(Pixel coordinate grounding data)

★ ★ ★

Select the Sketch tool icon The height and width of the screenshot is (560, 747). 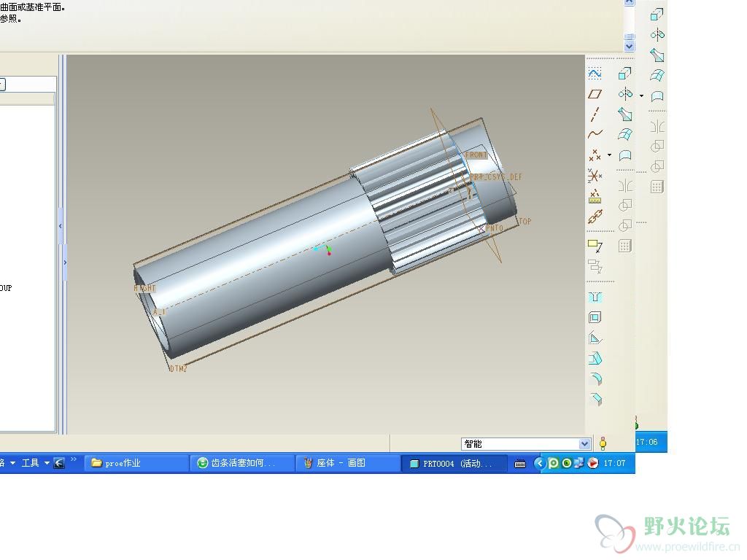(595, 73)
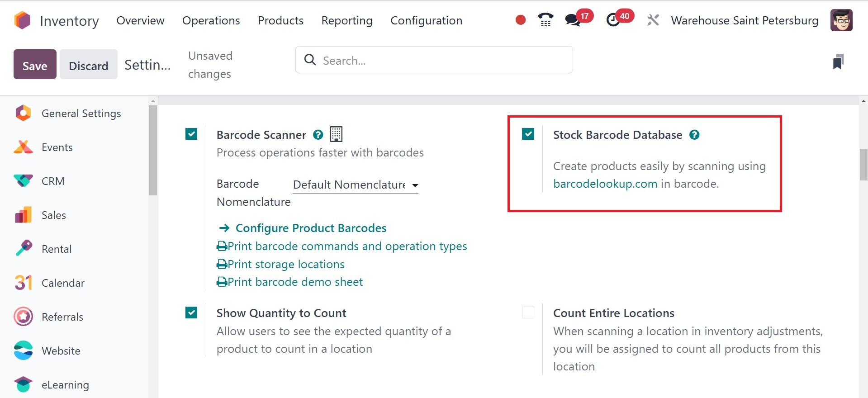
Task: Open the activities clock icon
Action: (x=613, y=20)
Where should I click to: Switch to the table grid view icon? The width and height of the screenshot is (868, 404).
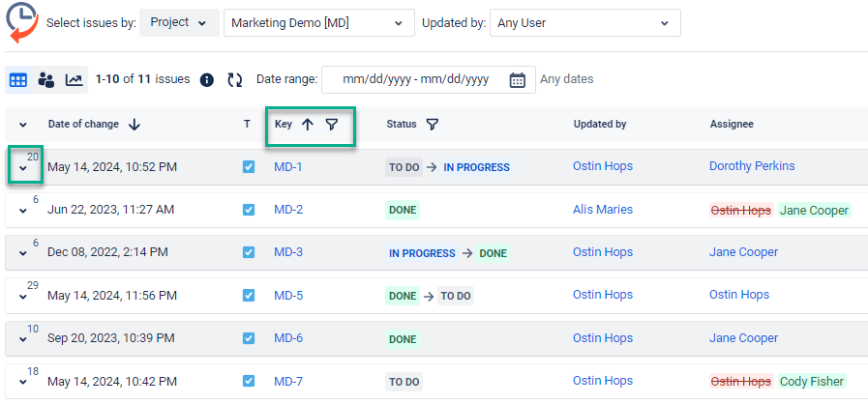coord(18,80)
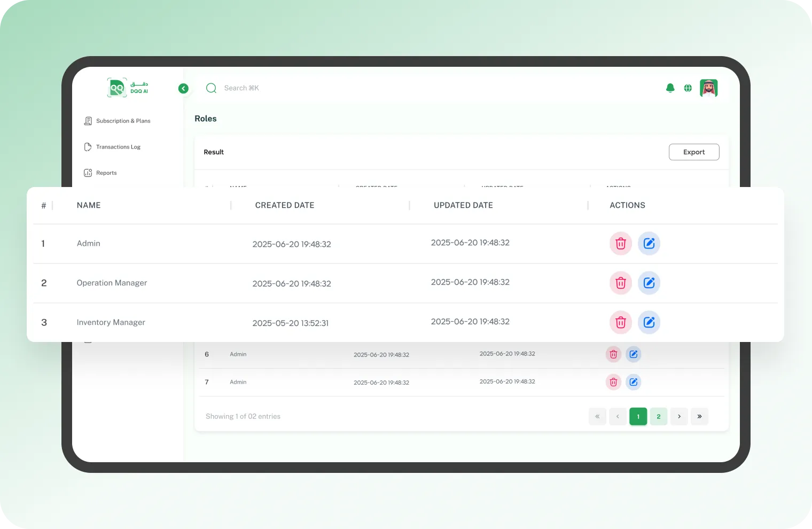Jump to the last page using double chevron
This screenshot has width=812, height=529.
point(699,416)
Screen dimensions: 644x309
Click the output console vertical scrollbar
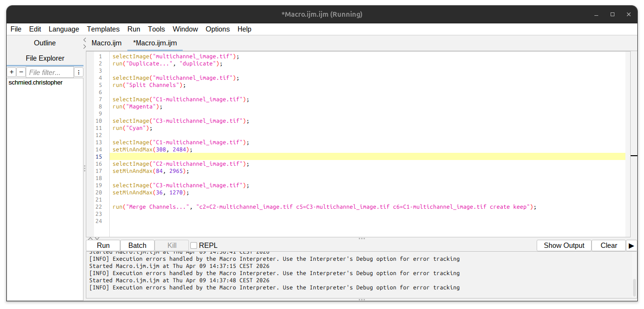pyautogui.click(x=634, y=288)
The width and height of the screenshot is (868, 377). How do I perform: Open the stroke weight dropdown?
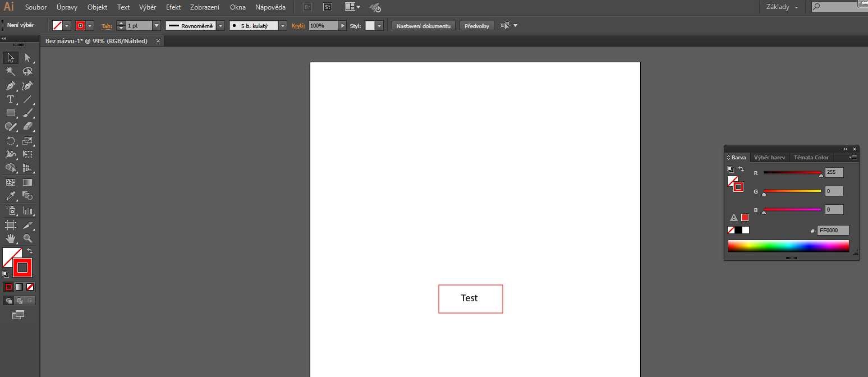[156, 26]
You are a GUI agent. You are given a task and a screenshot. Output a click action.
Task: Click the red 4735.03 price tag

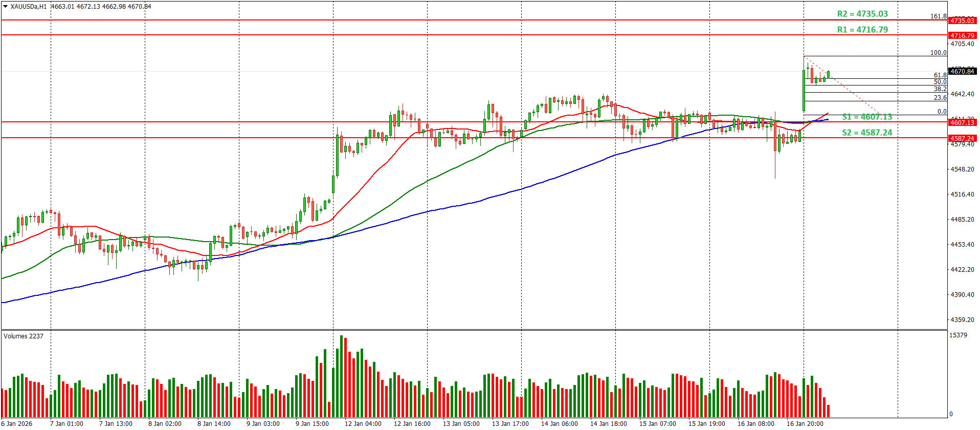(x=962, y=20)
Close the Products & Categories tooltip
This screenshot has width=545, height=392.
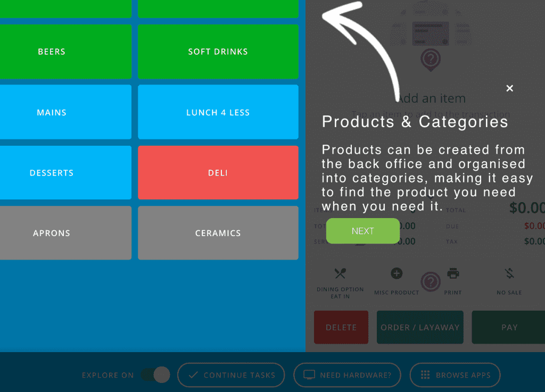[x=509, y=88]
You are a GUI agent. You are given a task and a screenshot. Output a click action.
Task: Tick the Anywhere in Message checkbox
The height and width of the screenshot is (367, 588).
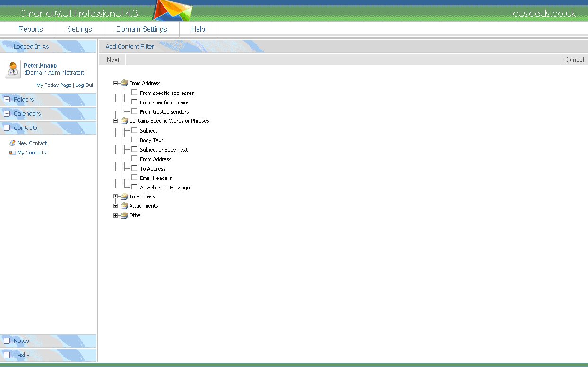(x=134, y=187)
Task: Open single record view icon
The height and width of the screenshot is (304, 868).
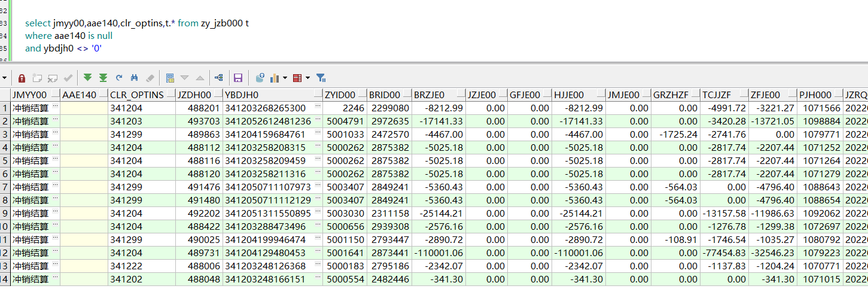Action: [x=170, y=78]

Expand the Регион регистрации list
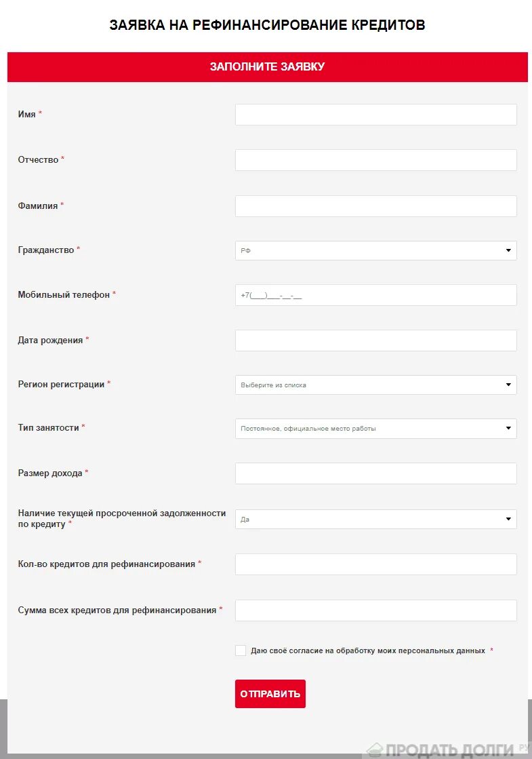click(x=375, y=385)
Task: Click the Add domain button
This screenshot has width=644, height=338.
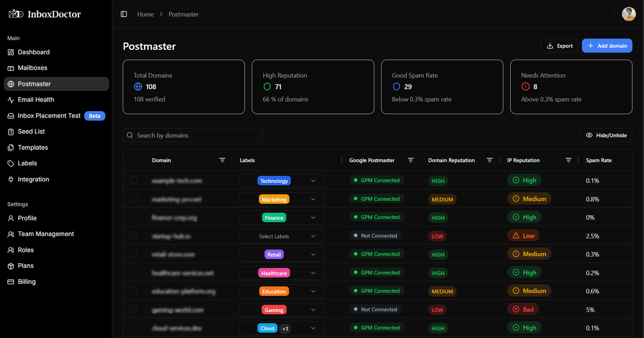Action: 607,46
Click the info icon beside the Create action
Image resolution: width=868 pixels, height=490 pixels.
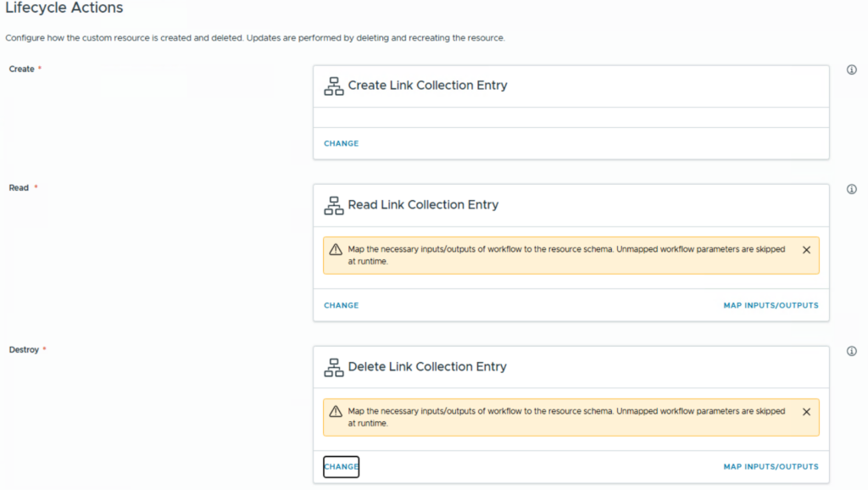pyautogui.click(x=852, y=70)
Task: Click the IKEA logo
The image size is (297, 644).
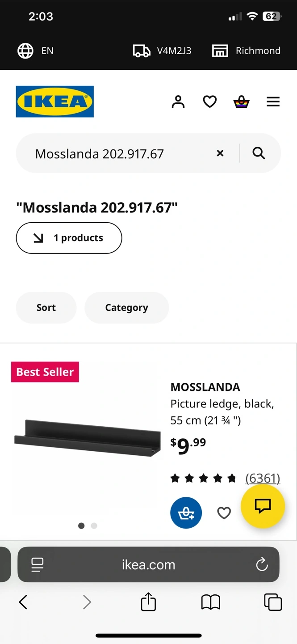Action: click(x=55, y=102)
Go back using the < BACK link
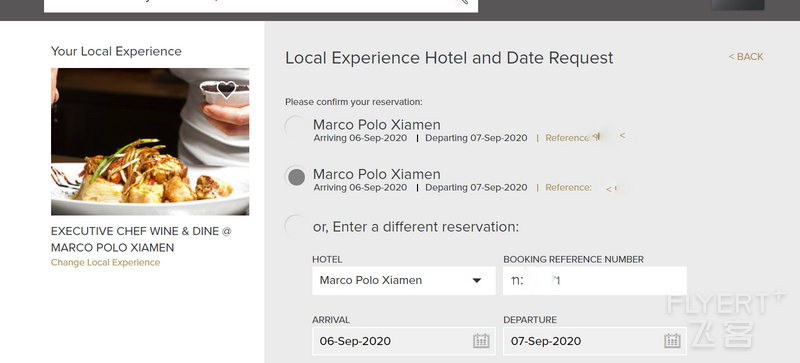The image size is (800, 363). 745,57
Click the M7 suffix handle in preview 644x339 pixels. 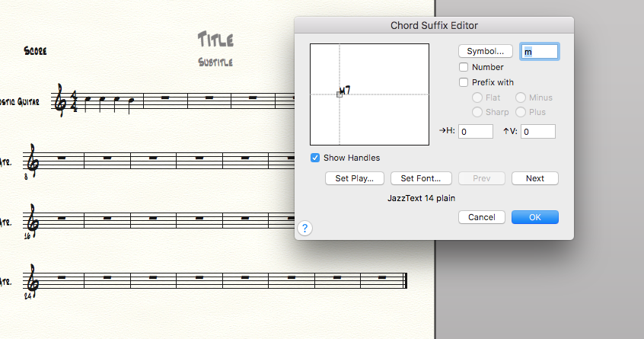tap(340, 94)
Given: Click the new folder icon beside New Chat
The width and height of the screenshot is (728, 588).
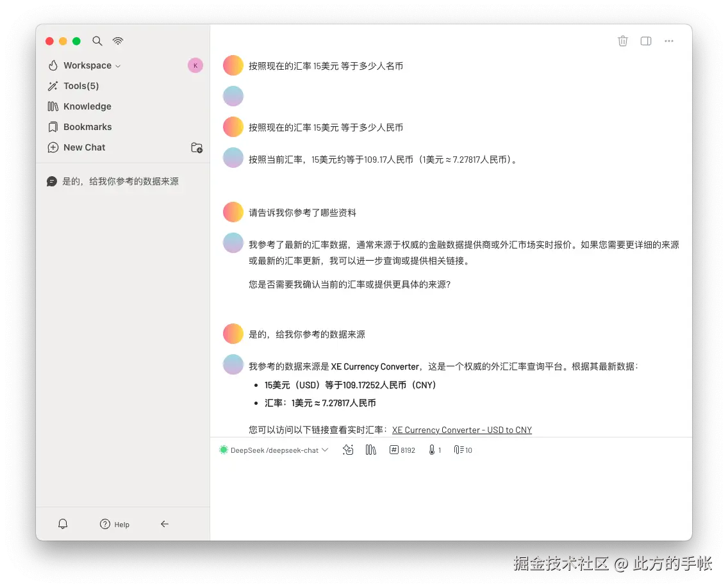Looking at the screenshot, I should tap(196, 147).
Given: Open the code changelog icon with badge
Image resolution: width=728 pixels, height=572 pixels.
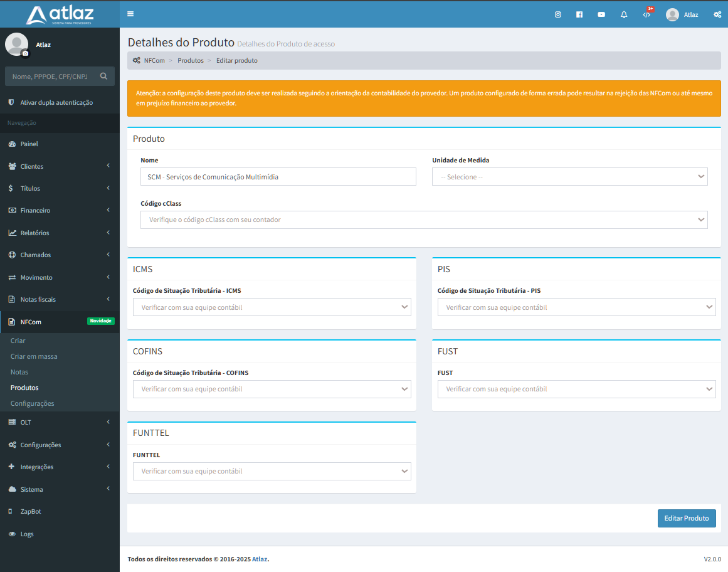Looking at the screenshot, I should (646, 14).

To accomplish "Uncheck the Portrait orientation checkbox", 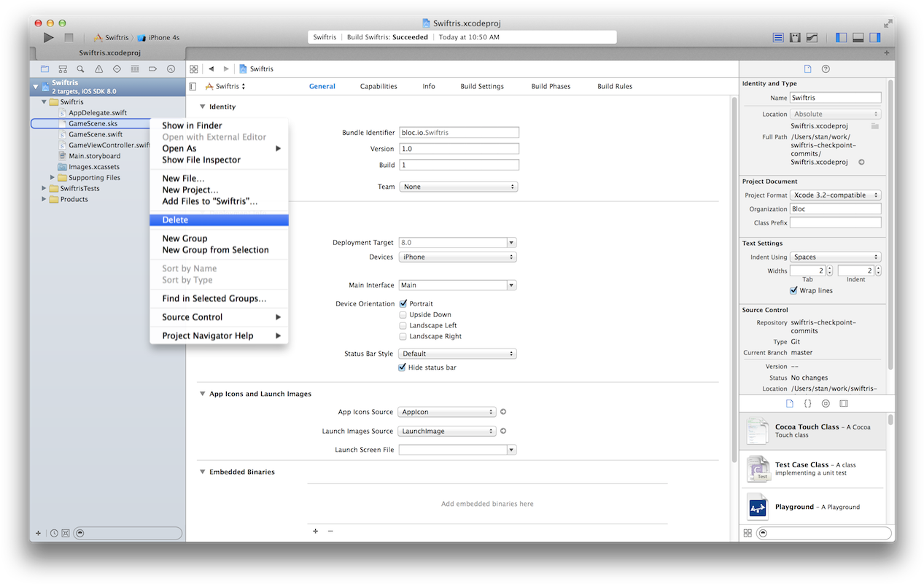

★ ★ ★

Retype precisely, and only, the lines from the one holding "Image resolution: width=728" through the final line of the data above, with the pictures omitted.

## Answer area
Image resolution: width=728 pixels, height=572 pixels.
Looking at the screenshot, I should (646, 14).

To accomplish "Uncheck the Portrait orientation checkbox", 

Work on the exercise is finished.